Alongside developing the procedure, Badhwar and his colleagues have worked on training pathways that have helped to seed the technique in other centres across the USA and globally, with around 20 sites now proficient in the approach, with many more in development. “Our goal was to transparently develop this in such a way to make it reproducible and standardisable,” he says. “One of the challenges with the implementation of any new technology or technique is that while it’s great to do one or two cases, in order to make it sustainable and reproducible in multiple centres with a minimal learning curve, one must make it somewhat standardised.”
As well as disseminating guidance and best practice on how to learn the robotic aortic procedure, WVU recently hosted a two-day international RAVR symposium (14–15 November, Morgantown, USA) to bring together innovators and practitioners to look at the challenges and opportunities in growing this approach further.
“When some see these new things via edited videos or brief presentations, they think it is impossible, or it is going to take all day.
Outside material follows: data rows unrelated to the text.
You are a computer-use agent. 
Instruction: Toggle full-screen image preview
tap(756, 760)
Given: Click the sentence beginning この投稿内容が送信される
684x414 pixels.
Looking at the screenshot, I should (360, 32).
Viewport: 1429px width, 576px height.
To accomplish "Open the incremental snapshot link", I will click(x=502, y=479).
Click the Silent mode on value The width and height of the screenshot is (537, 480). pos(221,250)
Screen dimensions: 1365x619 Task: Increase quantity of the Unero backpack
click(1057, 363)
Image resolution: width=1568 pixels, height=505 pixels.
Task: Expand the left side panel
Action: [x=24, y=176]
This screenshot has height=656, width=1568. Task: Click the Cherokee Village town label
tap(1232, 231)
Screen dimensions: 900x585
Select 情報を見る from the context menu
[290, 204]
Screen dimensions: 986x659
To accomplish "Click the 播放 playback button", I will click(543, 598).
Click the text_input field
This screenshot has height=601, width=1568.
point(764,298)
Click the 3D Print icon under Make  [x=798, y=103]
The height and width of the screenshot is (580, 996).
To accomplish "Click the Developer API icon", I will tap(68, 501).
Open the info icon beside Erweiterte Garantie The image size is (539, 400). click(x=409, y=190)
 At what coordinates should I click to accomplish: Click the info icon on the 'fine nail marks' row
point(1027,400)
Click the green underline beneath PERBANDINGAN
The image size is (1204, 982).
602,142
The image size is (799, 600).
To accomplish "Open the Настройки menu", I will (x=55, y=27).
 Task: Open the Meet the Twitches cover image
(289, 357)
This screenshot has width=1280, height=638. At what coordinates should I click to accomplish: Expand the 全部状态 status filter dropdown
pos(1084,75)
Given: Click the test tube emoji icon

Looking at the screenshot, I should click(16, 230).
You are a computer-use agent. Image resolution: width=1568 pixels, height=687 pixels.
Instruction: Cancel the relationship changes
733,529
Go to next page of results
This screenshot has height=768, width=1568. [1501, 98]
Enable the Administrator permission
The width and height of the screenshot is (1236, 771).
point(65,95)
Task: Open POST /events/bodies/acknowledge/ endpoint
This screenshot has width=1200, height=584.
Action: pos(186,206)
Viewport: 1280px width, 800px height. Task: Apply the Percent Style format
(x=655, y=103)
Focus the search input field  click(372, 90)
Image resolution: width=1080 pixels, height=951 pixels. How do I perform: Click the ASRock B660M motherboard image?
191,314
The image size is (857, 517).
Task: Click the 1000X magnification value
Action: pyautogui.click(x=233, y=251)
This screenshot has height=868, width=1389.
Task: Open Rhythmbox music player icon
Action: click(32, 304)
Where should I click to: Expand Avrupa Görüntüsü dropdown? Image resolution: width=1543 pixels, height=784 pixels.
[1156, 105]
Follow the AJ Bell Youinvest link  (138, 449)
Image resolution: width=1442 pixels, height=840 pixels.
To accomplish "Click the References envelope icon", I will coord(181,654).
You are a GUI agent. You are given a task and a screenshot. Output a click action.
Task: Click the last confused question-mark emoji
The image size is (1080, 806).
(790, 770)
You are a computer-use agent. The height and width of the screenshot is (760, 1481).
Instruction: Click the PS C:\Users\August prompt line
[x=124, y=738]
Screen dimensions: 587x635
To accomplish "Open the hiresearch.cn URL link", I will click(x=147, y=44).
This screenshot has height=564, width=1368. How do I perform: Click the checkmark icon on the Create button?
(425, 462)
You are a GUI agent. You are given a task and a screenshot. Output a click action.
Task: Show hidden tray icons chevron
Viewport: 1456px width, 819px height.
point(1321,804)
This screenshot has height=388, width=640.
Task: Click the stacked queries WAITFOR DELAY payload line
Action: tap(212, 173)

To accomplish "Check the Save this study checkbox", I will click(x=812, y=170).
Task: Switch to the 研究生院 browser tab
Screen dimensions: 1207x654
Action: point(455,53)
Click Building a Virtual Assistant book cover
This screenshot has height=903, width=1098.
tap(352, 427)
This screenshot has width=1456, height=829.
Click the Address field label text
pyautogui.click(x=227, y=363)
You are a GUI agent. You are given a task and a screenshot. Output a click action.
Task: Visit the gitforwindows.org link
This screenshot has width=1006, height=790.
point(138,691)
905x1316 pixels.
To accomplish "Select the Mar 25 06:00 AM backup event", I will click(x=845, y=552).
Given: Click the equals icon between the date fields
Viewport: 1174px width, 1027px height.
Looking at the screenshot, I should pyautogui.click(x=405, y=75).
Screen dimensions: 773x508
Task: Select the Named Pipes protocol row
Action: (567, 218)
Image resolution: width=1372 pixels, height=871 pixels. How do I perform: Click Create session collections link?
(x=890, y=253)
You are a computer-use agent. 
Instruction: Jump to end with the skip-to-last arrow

This is not the case. These are operations that can be done in only a few hours, efficiently and, most importantly, very safely. That was one of the most important things we wanted to share,” says Badhwar reflecting on the take-home messages from the event. “We consistently receive feedback from other surgeons and cardiologists around the world as to where RAVR now fits in their armamentarium, so I think we are entering a potentially exciting next chapter for both cardiologists and surgeons where a healthy equipoise of therapy exists within multidisciplinary heart teams.”
What of the future for the technique, and its prospects for becoming a widely used alternative to TAVI and SAVR? Badhwar says it is reasonable to expect that centres that are already established in performing robotic mitral surgery procedures can learn the RAVR technique, with experience from his own centre pointing to a learning curve of between five and 10 cases. However, he is cautious about predicting an explosion in sites adopting this technique.
“The excitement is significant, but it must be realistic and tempered. We have to do this in a diligent and transparent way, keeping quality always first. It is technically a little bit more demanding than robotic mitral surgery, largely because we are dealing with the aorta. However, once the learning curve is crested, particularly in experienced robotic teams, then it becomes more and more routine just like any other robotic operation.”